China’s new draft amendment to the Criminal Procedure Law, to be submitted for final review and voting by Fifth Session of the 11th National People’s Congress (NPC), is raising concerns. This from World by The Washington Post with Foreign Policy:
China is preparing to overhaul a key criminal law amid public confusion — and some dread — over whether the government is about to give police the legal authority to disappear people.
At issue is an amendment to the criminal procedure law that would allow police to secretly detain suspects for months without informing their families. The effect would be to legalize the secret detentions police have increasingly been using against political critics, activist lawyers and other dissidents.
And, from the The New York Times:
Prognosticating in China is always a risky endeavor, but there are signs that the Communist Party is seeking to sharpen the tools it uses to quash dissent. A proposed revision to the criminal code would allow the police to secretly detain for six months those accused of “endangering national security,” a catchall designation often wielded against political offenders.
Jerome A. Cohen, a professor at New York University School of Law and an expert on Chinese law, called the revision “sinister” and said it would unduly strengthen the hand of the police. “It legalizes repressive and abusive state tactics,” Professor Cohen said.
About this issue, the Beijing Review reported:
In terms of compulsive measures, the criteria for detention and the procedure for procuratorates to approve arrest and detention have been improved.
Regardless of the final version that is approved, the test of which point of view is correct will be, as in most matters whether of Chinese criminal, business or other law, will be in the actual implementation. And that, of course, is not yet possible to determine.
But another point made in the Beijing Review caused to riff beyond the draft law:
In the chapter on defense, legislators have made it clear that the suspect may intrust defense lawyers at the investigation stage, and they have also improved the procedure for lawyers to meet with suspects and consult documents.

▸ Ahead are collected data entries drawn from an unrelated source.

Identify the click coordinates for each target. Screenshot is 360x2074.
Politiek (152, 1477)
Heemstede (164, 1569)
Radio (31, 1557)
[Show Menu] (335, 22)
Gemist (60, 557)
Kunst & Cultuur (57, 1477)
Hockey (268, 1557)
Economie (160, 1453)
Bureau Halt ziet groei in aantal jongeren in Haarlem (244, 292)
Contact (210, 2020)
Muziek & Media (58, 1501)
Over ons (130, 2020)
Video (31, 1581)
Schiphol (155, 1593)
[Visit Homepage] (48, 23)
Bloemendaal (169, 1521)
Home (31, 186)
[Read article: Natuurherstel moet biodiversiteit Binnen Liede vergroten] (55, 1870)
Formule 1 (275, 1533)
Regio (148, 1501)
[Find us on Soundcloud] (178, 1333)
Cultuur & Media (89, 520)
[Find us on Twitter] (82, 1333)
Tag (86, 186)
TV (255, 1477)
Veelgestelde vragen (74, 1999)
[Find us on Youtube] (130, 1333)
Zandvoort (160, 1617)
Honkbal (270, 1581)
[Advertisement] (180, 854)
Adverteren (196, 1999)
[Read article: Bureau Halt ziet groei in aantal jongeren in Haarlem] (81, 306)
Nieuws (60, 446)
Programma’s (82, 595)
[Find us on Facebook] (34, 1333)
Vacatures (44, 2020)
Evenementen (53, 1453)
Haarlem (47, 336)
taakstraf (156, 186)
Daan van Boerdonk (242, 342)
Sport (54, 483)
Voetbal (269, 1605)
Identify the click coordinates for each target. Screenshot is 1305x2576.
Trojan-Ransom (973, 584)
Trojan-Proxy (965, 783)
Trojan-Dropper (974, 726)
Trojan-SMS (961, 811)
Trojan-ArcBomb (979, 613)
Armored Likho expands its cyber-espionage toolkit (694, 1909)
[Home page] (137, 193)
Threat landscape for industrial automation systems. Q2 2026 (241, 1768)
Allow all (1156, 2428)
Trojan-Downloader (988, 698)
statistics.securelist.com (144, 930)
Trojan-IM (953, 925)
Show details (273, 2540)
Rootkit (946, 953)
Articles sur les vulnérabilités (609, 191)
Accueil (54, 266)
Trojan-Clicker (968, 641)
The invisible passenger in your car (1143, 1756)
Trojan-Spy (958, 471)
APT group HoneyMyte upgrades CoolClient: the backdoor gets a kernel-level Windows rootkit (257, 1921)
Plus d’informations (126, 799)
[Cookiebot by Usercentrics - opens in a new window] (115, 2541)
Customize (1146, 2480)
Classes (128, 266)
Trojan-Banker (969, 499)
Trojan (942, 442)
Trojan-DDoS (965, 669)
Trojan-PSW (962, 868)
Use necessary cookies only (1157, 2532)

My riff took me to the spate of actions against human rights lawyers, some of whom have illegally detained, tortured, and been made to illegally ‘disappear.’ And, this brought to me to consider again the case of Ni Yulan and other such lawyers. Read more about her in The New York Times.
More dramatic than any newspaper account are the videos.
‘Growing Concern Over China’s “Disappeared”‘ from Al Jazeera
‘China Steps Up Silencing Of Human Rights Lawyers’ from Amnesty International
‘Geng He: Release My Husband, Human Rights Lawyer Gao Zhisheng, From Chinese Jail’ from Human Rights UN:
Then, about Ni Yulan:
‘Foreign Diplomats Visit Homeless, Disabled Beijing Lawyer’ from NTDTV (the decidedly anti-CCP network is fair and accurate here based on other research)
‘Chinese Lawyer Receives Human Rights Award’ from NTDTV:
‘Human-rights Lawyer Goes On Trial In China’ from Al Jazeera
No verdict has been handed down as of this writing.
I could go on with many more print stories and videos. Unbelievable courage. But depending on the draft Criminal Procedure Law and its implementation, they may need even greater courage going forward.